Stored data entries
-.-.-

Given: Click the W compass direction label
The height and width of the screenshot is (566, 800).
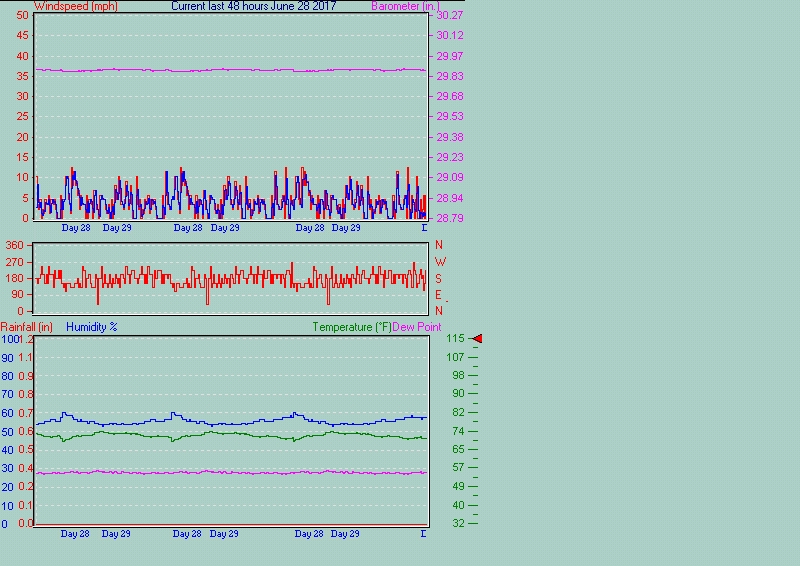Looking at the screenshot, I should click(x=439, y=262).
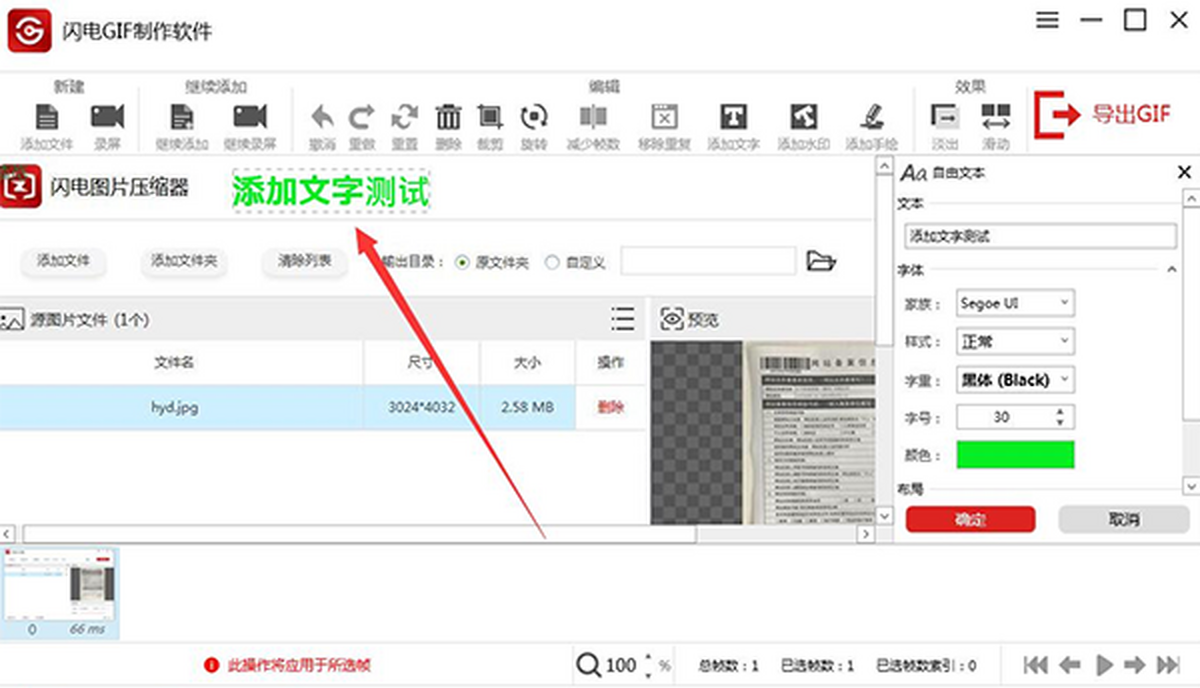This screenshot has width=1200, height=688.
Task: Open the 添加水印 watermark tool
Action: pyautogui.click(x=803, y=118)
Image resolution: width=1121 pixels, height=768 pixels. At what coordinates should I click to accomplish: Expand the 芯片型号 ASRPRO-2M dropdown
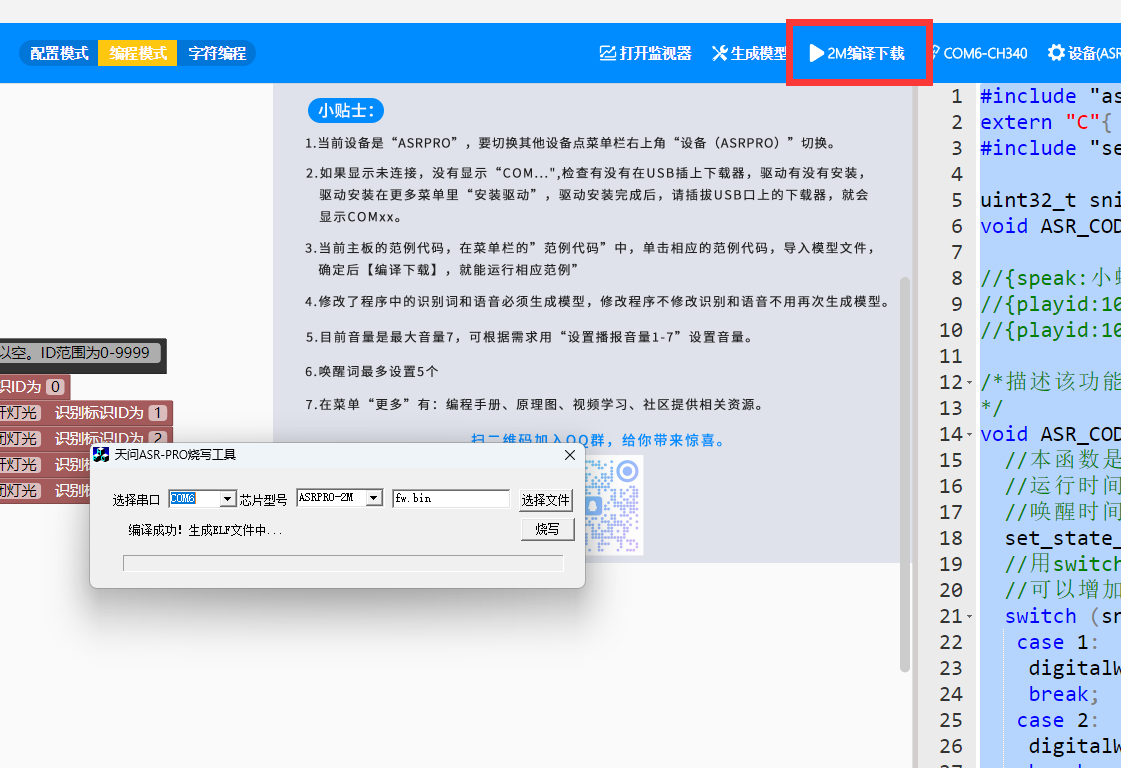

-.-.-

- [WHAT TO WORK ON]
With the pictures dropped, give every entry above again exactly.

- [EXERCISE RESULT]
Given: Click the W compass direction label
The height and width of the screenshot is (566, 800).
Looking at the screenshot, I should click(x=439, y=262).
This screenshot has width=1200, height=688.
Task: Open the 添加水印 watermark tool
Action: pyautogui.click(x=803, y=118)
Image resolution: width=1121 pixels, height=768 pixels. At what coordinates should I click to accomplish: Expand the 芯片型号 ASRPRO-2M dropdown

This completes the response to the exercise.